**THE PROBLEM**
Working from the records below, repeat exactly the lines starting at the line that contains "CAPTAIN AMERICA Movie" and ending at the line that contains "Nutzungsbedingungen (80, 2533)", inclusive.
=== RECORDS SUPPLIED ===
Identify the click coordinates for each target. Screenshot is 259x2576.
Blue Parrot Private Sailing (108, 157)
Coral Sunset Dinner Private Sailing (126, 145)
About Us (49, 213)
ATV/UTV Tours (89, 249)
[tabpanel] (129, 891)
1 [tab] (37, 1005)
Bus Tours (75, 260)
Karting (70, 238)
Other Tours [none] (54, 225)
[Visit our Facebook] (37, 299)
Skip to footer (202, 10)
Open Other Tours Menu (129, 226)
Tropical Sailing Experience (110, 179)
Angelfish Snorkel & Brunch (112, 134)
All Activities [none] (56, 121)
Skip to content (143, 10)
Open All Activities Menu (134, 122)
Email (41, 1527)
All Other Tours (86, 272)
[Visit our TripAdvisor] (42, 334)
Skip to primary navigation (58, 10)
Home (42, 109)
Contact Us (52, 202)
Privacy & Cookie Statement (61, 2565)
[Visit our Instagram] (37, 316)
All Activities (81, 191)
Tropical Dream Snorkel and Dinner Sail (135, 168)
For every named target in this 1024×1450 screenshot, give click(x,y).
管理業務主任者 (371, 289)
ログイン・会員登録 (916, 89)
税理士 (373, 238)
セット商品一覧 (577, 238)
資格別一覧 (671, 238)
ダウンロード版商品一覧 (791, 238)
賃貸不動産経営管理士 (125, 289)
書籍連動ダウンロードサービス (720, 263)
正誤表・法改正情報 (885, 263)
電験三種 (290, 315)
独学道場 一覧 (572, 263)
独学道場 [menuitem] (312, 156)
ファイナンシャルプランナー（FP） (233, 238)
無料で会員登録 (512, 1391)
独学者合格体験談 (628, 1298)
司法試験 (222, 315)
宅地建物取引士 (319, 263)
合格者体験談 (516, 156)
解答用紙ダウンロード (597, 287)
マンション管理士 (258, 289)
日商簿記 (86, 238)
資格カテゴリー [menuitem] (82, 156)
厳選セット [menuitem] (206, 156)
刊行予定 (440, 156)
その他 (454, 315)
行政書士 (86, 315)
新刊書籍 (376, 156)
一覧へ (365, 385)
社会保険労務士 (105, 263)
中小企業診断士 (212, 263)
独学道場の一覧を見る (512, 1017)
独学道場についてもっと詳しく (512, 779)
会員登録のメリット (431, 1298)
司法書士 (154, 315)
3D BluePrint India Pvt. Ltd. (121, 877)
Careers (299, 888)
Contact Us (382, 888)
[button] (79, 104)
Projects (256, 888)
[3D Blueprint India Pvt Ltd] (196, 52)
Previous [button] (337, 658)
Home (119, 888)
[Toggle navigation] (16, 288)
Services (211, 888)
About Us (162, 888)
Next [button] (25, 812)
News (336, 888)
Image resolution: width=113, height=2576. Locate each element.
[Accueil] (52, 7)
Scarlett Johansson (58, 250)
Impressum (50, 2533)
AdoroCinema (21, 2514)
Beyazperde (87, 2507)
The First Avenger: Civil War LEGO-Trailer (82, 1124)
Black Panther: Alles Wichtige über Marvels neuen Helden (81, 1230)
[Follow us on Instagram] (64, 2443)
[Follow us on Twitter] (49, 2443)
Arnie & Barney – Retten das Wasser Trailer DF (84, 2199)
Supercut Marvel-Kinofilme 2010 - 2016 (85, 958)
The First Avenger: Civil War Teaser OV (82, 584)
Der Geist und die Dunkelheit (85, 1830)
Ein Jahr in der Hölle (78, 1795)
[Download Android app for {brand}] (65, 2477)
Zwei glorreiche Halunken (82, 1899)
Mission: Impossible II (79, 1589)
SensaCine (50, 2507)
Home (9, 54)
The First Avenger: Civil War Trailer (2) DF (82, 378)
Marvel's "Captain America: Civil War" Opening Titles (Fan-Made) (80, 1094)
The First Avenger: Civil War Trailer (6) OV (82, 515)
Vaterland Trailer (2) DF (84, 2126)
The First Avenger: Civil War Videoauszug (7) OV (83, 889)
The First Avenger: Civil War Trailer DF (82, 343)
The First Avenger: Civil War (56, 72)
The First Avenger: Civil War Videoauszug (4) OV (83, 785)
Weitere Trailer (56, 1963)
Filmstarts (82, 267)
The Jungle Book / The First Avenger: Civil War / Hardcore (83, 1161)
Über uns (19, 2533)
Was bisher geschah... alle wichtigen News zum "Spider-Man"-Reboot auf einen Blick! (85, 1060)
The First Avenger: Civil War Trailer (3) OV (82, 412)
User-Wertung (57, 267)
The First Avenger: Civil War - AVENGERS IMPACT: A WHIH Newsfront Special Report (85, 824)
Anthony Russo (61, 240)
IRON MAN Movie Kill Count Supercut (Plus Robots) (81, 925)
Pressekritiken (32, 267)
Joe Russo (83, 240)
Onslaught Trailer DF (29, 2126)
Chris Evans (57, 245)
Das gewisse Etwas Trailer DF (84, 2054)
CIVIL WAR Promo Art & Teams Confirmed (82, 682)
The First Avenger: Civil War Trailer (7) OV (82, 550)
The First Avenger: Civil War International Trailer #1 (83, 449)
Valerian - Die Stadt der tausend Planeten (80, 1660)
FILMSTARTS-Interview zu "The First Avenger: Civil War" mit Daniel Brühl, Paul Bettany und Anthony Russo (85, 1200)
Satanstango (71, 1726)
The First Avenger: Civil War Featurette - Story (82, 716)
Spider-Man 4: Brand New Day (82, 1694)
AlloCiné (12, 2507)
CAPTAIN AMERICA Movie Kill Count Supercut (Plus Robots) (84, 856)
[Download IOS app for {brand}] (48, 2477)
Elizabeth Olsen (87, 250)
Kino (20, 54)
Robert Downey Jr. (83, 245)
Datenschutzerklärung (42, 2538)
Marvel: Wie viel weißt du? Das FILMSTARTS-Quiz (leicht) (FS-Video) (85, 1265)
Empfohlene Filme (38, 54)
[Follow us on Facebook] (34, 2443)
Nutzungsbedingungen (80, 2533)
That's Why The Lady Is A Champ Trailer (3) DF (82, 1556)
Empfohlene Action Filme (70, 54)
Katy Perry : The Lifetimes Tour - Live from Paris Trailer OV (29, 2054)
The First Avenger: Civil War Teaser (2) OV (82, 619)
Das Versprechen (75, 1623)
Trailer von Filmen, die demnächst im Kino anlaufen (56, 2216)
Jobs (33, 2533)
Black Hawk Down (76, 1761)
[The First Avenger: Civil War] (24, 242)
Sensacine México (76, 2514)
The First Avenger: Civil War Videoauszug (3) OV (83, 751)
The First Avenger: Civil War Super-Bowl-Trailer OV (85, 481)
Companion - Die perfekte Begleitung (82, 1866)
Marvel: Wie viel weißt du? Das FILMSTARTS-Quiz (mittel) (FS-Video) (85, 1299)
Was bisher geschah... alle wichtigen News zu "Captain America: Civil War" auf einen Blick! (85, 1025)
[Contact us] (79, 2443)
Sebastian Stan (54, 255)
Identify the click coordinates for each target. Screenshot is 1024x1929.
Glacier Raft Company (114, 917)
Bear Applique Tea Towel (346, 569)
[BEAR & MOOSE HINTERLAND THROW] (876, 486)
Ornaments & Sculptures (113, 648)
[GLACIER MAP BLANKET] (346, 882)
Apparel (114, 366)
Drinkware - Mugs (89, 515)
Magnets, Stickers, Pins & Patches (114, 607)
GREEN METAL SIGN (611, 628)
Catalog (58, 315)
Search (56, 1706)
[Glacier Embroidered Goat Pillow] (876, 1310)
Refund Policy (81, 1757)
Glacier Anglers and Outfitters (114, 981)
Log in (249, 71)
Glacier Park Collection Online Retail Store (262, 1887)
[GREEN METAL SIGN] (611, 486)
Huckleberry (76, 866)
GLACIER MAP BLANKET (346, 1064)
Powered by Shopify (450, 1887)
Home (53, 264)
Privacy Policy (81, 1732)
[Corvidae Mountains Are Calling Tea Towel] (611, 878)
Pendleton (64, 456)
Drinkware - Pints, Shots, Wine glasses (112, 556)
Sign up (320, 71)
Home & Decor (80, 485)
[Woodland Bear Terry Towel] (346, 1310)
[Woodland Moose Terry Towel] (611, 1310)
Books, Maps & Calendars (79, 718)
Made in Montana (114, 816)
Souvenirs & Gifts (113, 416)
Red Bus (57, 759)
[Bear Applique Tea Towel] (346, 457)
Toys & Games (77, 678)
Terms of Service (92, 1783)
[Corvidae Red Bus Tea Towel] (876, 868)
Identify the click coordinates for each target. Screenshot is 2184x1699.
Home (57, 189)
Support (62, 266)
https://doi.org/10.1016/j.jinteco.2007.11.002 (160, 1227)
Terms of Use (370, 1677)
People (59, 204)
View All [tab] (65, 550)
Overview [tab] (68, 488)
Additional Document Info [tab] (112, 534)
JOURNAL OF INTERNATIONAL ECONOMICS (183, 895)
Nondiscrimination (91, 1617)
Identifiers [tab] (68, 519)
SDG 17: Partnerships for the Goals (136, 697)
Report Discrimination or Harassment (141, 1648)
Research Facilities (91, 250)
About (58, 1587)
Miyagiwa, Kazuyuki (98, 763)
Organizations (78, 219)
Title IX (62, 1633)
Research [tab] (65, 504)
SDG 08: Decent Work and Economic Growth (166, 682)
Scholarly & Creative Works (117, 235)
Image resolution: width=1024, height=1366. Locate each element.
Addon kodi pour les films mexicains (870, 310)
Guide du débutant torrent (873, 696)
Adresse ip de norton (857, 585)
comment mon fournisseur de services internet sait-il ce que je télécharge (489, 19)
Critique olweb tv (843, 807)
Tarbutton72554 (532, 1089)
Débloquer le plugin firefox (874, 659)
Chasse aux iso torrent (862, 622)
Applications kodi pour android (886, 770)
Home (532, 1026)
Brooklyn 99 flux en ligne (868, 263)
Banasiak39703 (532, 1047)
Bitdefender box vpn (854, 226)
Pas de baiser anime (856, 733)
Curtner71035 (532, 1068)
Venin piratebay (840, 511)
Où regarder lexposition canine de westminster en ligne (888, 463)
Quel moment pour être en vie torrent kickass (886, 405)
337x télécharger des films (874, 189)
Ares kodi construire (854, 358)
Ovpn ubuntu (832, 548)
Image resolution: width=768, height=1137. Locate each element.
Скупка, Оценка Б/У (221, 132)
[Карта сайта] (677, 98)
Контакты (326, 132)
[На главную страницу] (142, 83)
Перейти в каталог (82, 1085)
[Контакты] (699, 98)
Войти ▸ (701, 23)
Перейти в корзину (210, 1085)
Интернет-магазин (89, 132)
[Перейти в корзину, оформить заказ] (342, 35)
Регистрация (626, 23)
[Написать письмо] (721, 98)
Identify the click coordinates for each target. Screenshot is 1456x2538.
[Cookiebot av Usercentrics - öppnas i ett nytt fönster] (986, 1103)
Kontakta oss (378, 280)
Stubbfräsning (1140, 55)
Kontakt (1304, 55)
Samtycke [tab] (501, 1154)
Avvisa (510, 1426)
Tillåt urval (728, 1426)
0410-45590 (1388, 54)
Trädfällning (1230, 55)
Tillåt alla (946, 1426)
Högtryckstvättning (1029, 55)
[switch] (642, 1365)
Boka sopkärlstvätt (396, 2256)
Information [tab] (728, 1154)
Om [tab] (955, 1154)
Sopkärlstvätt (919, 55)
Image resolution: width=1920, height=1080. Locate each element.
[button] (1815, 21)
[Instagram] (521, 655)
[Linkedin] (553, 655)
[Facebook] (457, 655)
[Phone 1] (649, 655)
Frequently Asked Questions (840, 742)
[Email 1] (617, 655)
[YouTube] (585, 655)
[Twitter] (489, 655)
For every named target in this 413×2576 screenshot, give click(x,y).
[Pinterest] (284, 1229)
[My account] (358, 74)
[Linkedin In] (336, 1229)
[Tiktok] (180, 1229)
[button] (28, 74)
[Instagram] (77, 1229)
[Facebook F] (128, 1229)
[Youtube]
===
**THE ANSWER**
CAPTAIN AMERICA Movie Kill Count Supercut (Plus Robots) (84, 856)
[Download IOS app for {brand}] (48, 2477)
Elizabeth Olsen (87, 250)
Kino (20, 54)
Robert Downey Jr. (83, 245)
Datenschutzerklärung (42, 2538)
Marvel: Wie viel weißt du? Das FILMSTARTS-Quiz (leicht) (FS-Video) (85, 1265)
Empfohlene Filme (38, 54)
[Follow us on Facebook] (34, 2443)
Nutzungsbedingungen (80, 2533)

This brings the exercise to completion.